A fine way to punish teachers. The real victims have been students and
The consequences are shameful. Base pay for teachers still is less in some
states than unskilled manual labor. Many classrooms and buildings are in shameful
condition. And teachers are driven to dig into their own bank accounts to buy supplies for
students and classroom projects.
Idaho now has a chance to demonstrate that it aspires to excellence in
public education, rather than tolerating its public schools to wallow in the ranks of the
nations mediocre or worse.
Gov. Dirk Kempthorne and the state Legislature are pondering how to
dispense a projected surplus of $250 million.
Should there be any doubt where a substantial chunk should go?
Something of a breakthrough in political thinking comes from state Sen.
Darrel Deide of Caldwell, who wants legislators to budget $30 million for Idaho school
districts to reduce debt and build schools, thus easing burdens on district taxpayers.
Whether $30 million is adequate still needs to be decided.
But this is a complete change of heart for Sen. Deide, who has
consistently opposed direct state funding for school district construction, and an
indication that new attitudes are taking shape to aid public education.
Make no mistake.

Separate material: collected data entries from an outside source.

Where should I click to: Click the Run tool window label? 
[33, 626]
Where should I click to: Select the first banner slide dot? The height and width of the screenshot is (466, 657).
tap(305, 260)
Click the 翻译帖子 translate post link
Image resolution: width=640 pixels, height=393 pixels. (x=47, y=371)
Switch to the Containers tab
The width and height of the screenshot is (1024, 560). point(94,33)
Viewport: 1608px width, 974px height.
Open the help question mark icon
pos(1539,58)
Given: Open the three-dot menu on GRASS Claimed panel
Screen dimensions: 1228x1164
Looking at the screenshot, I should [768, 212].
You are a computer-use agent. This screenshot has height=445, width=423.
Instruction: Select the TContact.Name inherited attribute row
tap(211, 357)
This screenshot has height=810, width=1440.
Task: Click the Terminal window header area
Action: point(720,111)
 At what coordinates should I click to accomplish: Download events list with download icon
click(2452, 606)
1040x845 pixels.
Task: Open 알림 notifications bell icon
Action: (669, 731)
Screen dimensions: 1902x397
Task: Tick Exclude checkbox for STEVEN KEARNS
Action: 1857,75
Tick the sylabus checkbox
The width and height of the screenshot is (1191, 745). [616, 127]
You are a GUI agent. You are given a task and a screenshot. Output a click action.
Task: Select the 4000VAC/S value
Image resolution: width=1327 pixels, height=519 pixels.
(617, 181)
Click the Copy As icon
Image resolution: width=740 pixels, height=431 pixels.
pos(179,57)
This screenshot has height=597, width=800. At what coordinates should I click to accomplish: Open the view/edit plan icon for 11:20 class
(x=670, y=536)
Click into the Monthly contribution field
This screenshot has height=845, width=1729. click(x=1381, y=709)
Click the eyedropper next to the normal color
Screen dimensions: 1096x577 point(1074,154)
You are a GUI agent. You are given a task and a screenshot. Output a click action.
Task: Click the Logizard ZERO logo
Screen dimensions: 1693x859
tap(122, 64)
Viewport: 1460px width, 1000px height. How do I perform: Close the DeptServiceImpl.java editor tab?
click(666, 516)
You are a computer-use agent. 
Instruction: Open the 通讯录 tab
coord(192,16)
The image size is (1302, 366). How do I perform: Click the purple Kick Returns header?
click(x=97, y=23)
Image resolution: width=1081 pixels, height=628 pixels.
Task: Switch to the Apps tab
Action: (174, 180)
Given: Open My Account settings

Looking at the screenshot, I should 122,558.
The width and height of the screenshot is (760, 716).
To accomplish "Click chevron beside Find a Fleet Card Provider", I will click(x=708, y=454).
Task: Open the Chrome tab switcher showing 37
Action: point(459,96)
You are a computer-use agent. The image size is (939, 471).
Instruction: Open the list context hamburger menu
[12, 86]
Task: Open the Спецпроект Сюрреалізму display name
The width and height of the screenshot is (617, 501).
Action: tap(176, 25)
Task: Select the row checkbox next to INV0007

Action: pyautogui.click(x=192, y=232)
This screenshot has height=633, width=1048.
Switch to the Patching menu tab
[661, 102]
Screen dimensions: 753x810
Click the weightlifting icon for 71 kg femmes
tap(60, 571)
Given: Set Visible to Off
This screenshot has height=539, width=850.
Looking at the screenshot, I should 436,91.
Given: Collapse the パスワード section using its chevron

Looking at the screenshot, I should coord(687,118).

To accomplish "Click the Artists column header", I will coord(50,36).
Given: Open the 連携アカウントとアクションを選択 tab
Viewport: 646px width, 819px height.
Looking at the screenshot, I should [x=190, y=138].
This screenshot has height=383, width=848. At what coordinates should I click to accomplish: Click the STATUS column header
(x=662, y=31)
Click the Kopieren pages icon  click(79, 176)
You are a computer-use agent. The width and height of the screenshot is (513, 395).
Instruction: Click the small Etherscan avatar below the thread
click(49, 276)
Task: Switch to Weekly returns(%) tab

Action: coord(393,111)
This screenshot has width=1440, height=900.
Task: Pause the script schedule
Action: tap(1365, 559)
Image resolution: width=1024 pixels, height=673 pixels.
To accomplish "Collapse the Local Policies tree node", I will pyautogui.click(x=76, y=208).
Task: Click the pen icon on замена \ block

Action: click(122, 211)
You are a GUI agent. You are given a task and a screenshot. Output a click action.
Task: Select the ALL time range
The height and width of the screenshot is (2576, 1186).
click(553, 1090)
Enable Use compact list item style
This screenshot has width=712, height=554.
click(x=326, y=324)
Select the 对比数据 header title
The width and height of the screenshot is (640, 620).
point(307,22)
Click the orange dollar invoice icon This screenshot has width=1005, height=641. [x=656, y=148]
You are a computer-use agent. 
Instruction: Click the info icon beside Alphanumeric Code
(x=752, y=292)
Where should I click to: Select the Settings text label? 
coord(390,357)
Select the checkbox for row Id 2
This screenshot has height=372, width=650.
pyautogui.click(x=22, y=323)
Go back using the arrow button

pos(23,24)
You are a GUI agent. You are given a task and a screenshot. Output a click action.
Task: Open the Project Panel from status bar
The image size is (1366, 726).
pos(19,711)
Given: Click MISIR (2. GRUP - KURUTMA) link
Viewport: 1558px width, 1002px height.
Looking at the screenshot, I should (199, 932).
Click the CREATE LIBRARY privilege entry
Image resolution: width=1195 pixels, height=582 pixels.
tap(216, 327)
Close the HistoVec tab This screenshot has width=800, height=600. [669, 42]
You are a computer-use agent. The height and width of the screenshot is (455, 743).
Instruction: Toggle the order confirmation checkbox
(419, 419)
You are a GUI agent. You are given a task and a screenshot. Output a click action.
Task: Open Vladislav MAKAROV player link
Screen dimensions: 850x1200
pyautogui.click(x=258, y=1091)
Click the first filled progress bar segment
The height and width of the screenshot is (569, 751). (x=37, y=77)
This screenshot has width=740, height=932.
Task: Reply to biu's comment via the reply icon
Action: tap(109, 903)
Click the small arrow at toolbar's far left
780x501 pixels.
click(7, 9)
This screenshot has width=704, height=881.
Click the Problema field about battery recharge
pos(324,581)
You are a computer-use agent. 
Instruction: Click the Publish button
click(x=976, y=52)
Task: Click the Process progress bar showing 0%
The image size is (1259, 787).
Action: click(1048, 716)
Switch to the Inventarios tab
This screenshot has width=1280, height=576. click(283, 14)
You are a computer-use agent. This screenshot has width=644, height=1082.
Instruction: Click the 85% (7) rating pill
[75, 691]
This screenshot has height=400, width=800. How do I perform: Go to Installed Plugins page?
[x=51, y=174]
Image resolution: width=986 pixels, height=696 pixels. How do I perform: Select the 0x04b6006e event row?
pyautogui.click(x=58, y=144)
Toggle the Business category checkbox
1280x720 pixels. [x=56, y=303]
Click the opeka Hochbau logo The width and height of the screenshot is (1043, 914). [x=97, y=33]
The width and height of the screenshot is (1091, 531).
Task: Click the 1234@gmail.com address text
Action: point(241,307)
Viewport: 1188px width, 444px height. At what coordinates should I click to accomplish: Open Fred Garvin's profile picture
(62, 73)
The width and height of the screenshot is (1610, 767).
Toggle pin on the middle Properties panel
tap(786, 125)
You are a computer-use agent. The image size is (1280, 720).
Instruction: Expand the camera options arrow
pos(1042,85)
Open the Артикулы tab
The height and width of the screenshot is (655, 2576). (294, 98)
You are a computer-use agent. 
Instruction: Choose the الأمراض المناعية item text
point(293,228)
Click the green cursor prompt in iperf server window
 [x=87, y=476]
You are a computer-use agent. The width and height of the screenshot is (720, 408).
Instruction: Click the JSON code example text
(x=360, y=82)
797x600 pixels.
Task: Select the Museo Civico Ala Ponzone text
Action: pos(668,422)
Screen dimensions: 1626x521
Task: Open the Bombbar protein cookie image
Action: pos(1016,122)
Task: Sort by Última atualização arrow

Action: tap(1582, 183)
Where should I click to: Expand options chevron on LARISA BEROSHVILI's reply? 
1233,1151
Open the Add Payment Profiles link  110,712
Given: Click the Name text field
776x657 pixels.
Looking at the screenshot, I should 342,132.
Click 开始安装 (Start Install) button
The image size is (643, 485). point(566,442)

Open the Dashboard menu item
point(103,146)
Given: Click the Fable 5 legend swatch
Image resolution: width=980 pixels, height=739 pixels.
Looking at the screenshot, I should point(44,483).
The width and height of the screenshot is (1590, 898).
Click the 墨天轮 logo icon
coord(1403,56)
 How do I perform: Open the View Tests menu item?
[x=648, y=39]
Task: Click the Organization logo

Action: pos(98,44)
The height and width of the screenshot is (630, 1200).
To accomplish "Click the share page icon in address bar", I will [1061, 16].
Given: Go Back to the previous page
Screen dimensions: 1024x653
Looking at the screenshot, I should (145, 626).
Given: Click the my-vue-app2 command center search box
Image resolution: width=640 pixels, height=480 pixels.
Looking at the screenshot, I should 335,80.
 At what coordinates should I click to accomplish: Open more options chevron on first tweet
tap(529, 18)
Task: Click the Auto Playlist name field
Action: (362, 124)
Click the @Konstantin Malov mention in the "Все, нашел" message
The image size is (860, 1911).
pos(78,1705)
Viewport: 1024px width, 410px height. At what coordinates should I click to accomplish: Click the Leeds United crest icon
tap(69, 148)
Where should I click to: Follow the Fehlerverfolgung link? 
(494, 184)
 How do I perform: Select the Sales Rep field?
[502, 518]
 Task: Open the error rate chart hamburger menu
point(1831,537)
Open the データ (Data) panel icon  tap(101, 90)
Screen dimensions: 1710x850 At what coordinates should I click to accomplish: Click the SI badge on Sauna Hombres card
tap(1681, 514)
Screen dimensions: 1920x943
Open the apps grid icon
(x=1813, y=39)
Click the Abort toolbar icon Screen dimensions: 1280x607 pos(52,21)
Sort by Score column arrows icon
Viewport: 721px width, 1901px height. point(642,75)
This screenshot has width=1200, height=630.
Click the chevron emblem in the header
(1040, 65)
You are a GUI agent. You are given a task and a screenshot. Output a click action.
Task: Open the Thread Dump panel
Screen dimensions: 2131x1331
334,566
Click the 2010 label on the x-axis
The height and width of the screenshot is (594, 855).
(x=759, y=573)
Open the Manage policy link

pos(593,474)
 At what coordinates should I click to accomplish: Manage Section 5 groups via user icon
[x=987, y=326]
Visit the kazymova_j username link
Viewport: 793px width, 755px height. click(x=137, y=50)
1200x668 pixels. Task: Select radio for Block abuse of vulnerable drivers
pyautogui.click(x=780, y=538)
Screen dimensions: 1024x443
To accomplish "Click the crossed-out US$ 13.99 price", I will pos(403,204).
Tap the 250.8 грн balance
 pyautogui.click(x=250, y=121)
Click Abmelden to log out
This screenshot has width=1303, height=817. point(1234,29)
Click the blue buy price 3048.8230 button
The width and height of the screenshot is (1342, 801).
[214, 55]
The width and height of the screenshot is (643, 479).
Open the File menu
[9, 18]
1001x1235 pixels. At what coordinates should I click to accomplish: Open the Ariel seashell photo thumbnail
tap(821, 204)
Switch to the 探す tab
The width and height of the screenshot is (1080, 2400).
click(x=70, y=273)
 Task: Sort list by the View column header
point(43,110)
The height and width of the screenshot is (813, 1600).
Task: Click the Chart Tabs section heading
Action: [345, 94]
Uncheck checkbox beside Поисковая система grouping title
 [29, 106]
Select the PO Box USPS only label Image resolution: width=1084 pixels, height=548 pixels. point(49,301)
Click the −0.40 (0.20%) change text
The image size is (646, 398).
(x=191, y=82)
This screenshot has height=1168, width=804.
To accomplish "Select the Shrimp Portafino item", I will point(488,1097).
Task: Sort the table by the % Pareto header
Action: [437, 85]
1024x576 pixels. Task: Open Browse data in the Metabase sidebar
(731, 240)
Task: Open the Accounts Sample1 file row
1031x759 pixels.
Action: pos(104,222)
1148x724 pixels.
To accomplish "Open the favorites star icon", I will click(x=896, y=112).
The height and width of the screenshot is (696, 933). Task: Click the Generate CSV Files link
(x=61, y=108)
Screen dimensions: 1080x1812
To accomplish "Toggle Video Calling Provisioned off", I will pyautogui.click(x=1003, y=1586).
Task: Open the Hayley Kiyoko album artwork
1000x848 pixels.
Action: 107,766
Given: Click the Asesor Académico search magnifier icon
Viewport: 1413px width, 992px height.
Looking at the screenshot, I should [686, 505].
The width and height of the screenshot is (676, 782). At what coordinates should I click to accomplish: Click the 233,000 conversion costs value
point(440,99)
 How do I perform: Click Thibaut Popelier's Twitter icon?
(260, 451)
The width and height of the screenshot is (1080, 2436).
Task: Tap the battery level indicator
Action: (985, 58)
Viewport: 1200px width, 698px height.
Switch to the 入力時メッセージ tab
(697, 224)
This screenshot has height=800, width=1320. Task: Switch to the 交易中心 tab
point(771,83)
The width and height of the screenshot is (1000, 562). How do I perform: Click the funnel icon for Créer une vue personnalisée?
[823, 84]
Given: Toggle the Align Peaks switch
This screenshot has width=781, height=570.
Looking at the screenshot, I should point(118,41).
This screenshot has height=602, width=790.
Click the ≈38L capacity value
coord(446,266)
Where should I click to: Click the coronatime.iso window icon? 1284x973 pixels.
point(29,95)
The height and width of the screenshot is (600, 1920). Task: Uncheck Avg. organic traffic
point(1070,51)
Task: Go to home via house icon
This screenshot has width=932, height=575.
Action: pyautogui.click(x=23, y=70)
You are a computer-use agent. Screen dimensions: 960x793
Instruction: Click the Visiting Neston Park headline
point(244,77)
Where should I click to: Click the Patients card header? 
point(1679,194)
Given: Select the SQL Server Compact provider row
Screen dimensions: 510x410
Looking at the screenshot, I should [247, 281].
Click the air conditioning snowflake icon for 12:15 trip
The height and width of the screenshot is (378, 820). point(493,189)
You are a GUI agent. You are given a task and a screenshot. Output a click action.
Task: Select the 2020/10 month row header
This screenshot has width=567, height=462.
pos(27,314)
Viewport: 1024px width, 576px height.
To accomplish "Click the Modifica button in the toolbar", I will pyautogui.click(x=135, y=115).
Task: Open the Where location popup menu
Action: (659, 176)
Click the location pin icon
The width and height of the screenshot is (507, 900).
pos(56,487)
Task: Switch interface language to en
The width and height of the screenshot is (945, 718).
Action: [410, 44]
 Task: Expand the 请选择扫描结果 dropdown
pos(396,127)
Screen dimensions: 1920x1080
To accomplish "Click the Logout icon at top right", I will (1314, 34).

Throwing money at schools is no guarantee that student
learning will automatically improve.
Ideal public schools are the product of three principal groups--parents,
educators and lawmakers.
Parents must shift some of the burden from teachers and back to the home,
where homework and a code of discipline must be enforced.
For its part, the education profession must recognize the importance of
shoring up its own responsibilities. High on that list is professional accountability:
Teachers whose performance lags behind expectations have no place in a state school system
whose sights are set on higher achievement.
As for the political community, it must be more realistic in its budgeting
for education, and abandon browbeating of schools on whose shoulders society has unloaded
inordinate responsibilities for the daytime care and education of its children in settings
made more difficult by inadequate resources.